Glad to see somebody else thinks most of the "smoking makes me sick" is psychosomatic.
I once had someone get upset from a new empty pipe that had never been smoked.
Single digit salute to the NAZIS........and kiss my white harley ridin ARSE!!! Bunch of bigotted lying PIGS!!
Again, it's the personal choice of the person to smoke that is affecting other people.
There are two choices at work here: The choice of the smoker to smoke, and the choice of the non-smoker to stick around inhaling smoke until they puke.
Why should we privilege the non-smoker's choice, again?
I was surprised that this study came out of the University of Wisconsin. One department does a legitimate study and another commits science by political agenda. They just released to JSOnline that prior to the ban the air in a bar was unhealthy by EPA standards. Problem is they only took one half hour sample and the EPA calls for a Minimum of 18 hours of sampling or the test is invalid.
http://peoplesrepubmadison.wor.....al-agenda/
Unfortunately, this study will never see the light of day in any of the mainstream media outlets that have their tongue so deep within tobacco control's buttcrack that its coming out the other end. The NY Times, the WaPo, etc. gleefully printed the SGs "one whiff can kill you" press release. If they report this at all, it will be because they found that one of the authors of the study lived in the same college dorm as someone who went on to work for RJ Reynolds, and is therefore a mouthpiece for big tobacco.
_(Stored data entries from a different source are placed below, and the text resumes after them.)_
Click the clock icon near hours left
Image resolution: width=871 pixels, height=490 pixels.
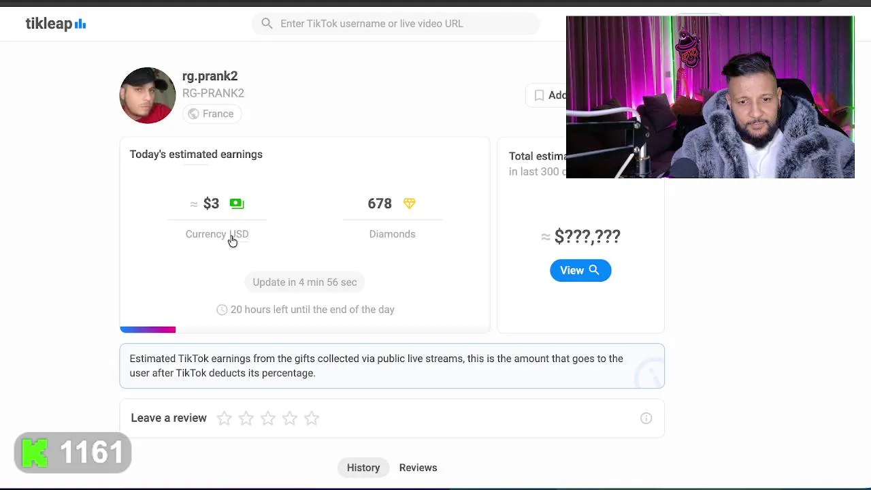[x=222, y=310]
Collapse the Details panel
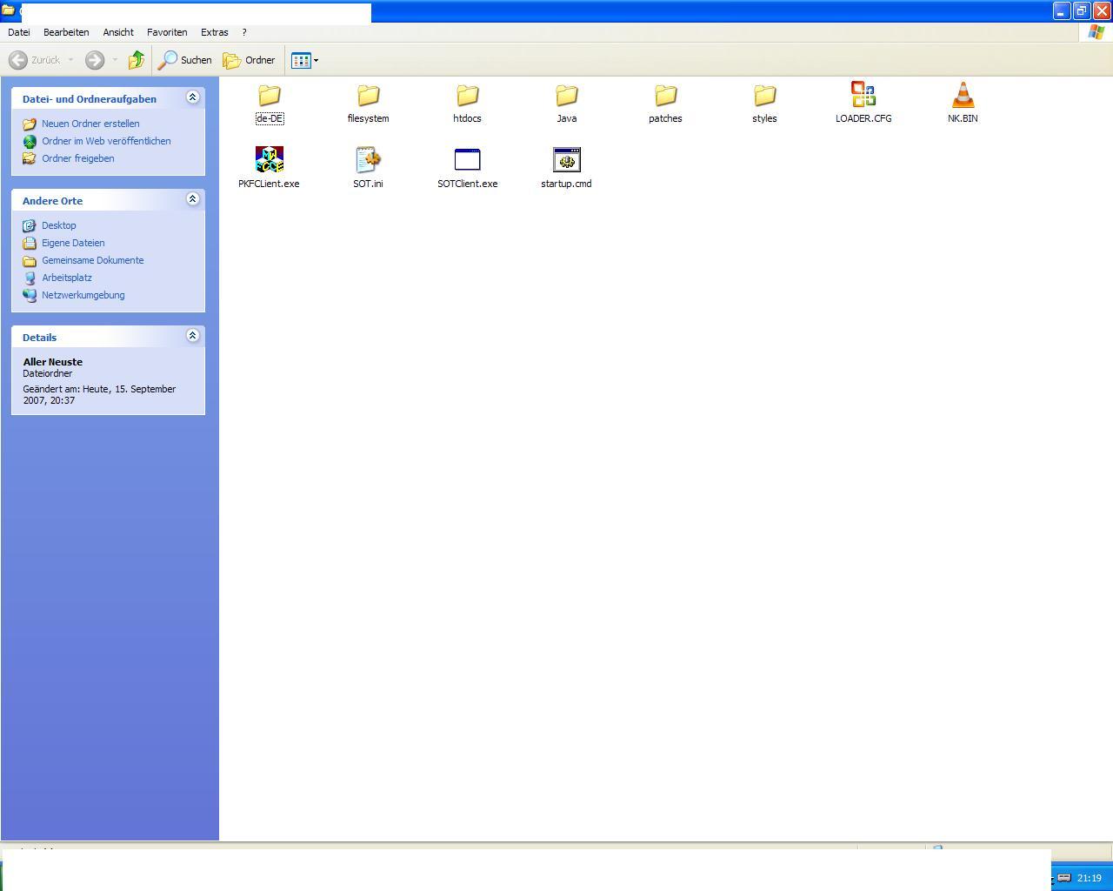The height and width of the screenshot is (891, 1113). 192,336
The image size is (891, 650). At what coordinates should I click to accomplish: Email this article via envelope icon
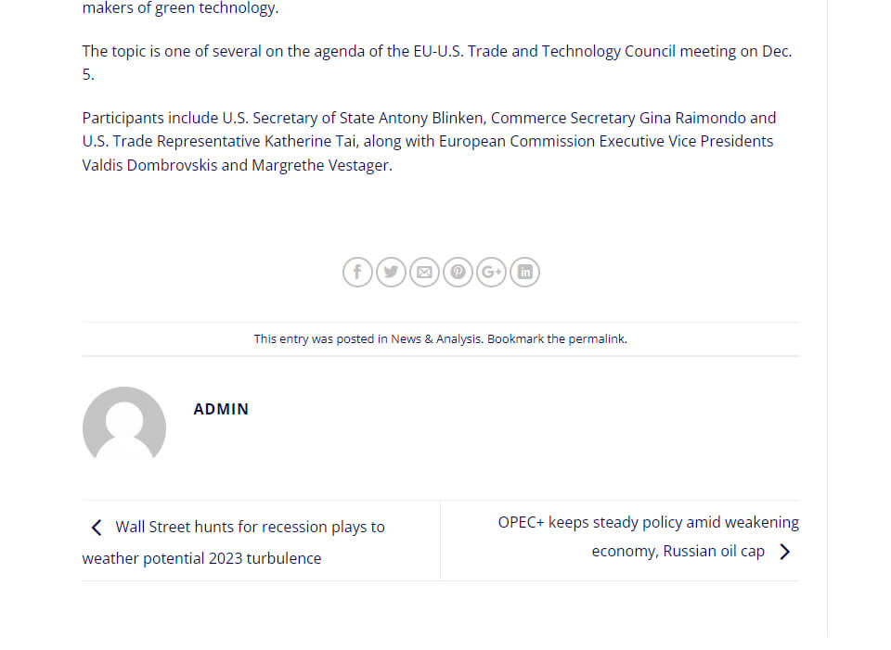424,272
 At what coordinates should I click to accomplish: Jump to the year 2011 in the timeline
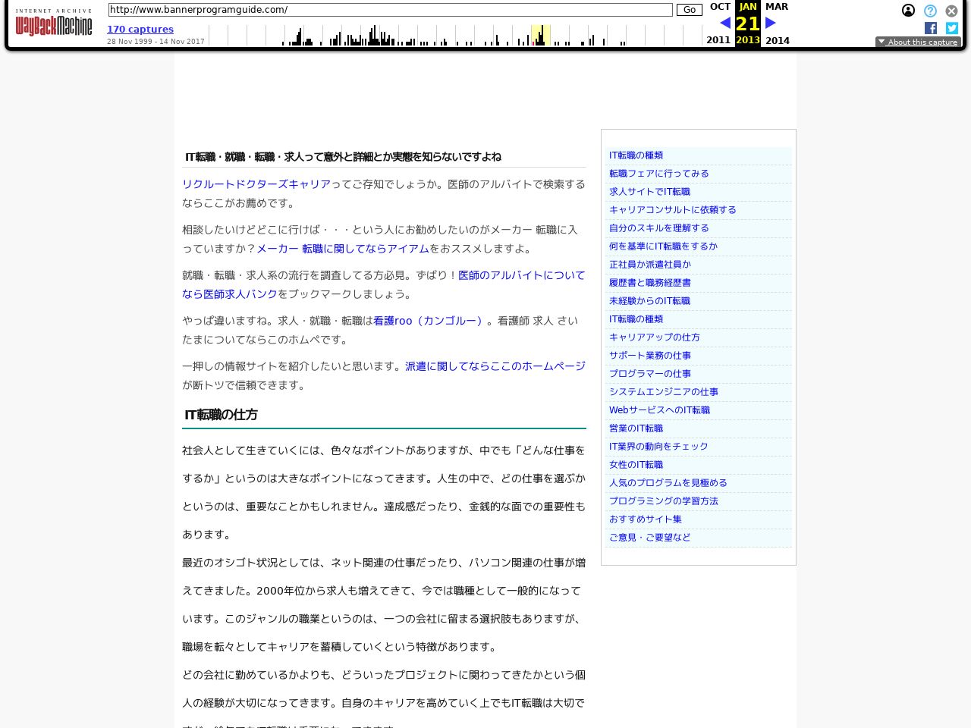[718, 40]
That being said, secondhand smoke and indoor smoking bans are old news for public health. Outdoor smoking bans, third and fourth-hand smoke (smoke particles from the clothes of someone who has been near a smoker - no, I am not making this up!), and encouraging employers, especially in health care, to refuse to hire smokers, are what the do-gooders are pushing for now. And to think that this all started 20 years ago with them merely asking for designated indoor smoking areas.
Everybody, believe what you want to. We would all like to live in an IDEAL world but the FACT is we don't. Facts such as 'no one person ever recorded from dying from SHS'! 160,000 deaths from tobacco every year, 250,000 from booze & 330,000 from poor diet, these definietly not facts but stated by previous government. Why? To introduce new laws therefore more taxes / fines!So let's just stick to facts, not estimates, not guesses, not wild one off surveys that question 100 people so it can be based on a population of 60,000,000!!
Do you remember the smoking debate? According to ASH, Flint & Pell, smoking causes everthing from in-growing toe nails to cervical cancer. Now they say smoking does not cause many of the things stated at that time but what the hell, we've got the ban in because that's what WE wanted. In other words they lied!!
Just go with the facts, if you can find them. For example, I asked Alan Johnson six times the number of people questioned for the governments' survey prior to the smoking debate. How many were smokers? How many non-smokers? Age groups etc etc the whole facts so I could gain a clear, concise understanding. Eventually I received ASH's estimates from one of his phelps! No facts. No relevent information, nothing. And this was the HEALTH MINISTERS' response.
No facts.
What a sad country we live in where we introduce laws based on estimates, guesses and non-facts.
And Helen Lovejoy, people did smoke at home prior to the ban but now they are FORCED to. No choice in the matter.
For several years, my town had smoking and non-smoking bars and restaurants, and the non-smoking places all went out of business. Given the choice, people just didn't go to them. Since that wasn't "fair", we now only have the "choice" of not smoking anywhere, even in a tobacco shop. Because, uh, FREEDOM! Or something. It's 40 miles to the nearest bar where I can smoke and drink, and do them at the same time, indoors. I live in Alaska, so that's a pretty big deal.